EXERCISE DESCRIPTION> Only one portion of the data is to be written out: from the line bearing "Task: Click the word 'This' in the heading" through the line bearing "Click the yellow UNKNOWN state badge". Write it exactly as it appears.

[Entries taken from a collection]
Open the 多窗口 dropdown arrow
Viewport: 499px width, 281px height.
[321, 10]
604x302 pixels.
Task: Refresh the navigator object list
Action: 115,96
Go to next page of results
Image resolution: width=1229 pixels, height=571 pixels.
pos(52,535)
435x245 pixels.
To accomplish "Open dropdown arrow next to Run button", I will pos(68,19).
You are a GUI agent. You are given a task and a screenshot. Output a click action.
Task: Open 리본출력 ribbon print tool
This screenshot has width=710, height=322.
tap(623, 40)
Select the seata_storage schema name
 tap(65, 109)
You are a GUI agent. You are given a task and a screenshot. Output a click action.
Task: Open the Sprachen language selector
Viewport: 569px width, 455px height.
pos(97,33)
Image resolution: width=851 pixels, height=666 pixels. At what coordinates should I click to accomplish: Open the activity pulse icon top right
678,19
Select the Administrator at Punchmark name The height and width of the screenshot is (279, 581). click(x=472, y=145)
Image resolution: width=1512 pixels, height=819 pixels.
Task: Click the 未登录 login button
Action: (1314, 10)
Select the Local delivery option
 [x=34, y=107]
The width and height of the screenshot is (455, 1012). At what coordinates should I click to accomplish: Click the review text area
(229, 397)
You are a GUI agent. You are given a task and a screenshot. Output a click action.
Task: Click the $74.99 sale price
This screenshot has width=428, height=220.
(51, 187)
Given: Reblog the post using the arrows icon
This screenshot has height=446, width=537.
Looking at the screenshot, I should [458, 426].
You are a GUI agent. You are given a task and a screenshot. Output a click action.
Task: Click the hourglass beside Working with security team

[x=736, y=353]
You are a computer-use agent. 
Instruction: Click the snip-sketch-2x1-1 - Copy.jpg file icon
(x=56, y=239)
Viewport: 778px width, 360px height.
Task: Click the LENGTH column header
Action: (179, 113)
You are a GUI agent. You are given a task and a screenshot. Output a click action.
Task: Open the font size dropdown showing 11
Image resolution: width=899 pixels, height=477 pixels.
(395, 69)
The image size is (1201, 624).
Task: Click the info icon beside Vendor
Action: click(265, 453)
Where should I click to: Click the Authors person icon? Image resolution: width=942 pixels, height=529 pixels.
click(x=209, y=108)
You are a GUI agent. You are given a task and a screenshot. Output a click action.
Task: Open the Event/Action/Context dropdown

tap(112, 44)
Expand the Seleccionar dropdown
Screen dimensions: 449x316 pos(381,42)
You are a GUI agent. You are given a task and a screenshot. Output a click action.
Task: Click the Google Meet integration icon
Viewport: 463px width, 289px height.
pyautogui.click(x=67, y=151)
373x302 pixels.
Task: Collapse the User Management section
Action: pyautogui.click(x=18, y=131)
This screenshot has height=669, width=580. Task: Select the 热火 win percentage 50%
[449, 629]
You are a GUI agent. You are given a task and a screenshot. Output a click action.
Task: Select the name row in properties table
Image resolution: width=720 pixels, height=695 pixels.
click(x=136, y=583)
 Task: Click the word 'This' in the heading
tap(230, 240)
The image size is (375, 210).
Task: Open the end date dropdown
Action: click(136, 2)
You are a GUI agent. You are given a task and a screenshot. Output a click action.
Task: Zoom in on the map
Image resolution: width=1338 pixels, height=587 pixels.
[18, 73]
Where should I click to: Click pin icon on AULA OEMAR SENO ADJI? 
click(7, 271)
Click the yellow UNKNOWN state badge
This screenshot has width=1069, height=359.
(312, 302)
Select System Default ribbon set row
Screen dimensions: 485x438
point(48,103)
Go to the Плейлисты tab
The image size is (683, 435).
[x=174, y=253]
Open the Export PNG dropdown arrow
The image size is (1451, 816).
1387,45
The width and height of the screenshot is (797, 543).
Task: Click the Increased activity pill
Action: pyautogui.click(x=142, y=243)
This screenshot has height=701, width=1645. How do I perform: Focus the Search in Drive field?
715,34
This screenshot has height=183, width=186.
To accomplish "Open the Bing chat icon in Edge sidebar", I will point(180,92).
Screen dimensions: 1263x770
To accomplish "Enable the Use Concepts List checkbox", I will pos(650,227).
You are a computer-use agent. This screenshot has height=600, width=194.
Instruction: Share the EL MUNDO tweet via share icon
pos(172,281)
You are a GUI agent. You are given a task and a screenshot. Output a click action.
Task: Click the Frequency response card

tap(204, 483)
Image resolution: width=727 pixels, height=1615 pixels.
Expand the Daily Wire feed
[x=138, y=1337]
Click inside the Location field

SOLUTION TO THIS TASK>
 Task: Click the word 'This' in the heading
tap(230, 240)
The image size is (375, 210).
Task: Open the end date dropdown
Action: click(136, 2)
You are a GUI agent. You are given a task and a screenshot. Output a click action.
Task: Zoom in on the map
Image resolution: width=1338 pixels, height=587 pixels.
[18, 73]
Where should I click to: Click pin icon on AULA OEMAR SENO ADJI? 
click(7, 271)
Click the yellow UNKNOWN state badge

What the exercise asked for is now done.